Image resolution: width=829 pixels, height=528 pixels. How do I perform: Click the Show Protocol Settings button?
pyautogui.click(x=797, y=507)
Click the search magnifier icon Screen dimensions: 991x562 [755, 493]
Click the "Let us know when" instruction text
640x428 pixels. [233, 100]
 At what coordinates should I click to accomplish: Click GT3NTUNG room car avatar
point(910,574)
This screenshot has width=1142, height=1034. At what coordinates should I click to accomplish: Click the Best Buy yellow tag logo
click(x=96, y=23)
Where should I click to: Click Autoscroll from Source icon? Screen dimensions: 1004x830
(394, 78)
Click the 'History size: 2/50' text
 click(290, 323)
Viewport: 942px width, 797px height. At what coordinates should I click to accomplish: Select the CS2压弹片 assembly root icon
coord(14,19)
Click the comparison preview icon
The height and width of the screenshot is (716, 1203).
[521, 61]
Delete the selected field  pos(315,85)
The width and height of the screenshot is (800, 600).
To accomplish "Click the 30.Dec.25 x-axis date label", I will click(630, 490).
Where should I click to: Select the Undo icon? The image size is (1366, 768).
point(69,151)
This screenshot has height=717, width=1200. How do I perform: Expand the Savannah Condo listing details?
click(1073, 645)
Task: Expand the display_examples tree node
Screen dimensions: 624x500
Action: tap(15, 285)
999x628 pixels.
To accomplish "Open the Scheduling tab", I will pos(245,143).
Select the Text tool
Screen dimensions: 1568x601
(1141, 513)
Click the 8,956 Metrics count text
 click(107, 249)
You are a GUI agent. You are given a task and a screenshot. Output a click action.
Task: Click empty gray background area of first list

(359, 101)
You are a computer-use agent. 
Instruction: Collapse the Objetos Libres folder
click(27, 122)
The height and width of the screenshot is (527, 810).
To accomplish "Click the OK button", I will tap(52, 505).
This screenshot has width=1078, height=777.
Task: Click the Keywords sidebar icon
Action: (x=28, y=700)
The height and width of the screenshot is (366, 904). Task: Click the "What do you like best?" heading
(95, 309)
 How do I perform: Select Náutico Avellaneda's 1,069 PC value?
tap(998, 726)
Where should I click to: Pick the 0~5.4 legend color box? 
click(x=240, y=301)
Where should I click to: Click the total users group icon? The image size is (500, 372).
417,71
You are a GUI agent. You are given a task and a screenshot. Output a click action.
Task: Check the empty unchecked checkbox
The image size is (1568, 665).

TASK STATEMENT: All lines from the one containing "The height and width of the screenshot is (527, 810)." to the last line above should be reproduced exactly, and no other lines should be given.

RESULT FOR THIS EXERCISE:
The height and width of the screenshot is (527, 810).
To accomplish "Click the OK button", I will tap(52, 505).
This screenshot has width=1078, height=777.
Task: Click the Keywords sidebar icon
Action: (x=28, y=700)
The height and width of the screenshot is (366, 904). Task: Click the "What do you like best?" heading
(95, 309)
 How do I perform: Select Náutico Avellaneda's 1,069 PC value?
tap(998, 726)
Where should I click to: Pick the 0~5.4 legend color box? 
click(x=240, y=301)
Where should I click to: Click the total users group icon? The image size is (500, 372).
417,71
You are a GUI agent. You are given a task and a screenshot. Output a click action.
Task: Check the empty unchecked checkbox
The image size is (1568, 665).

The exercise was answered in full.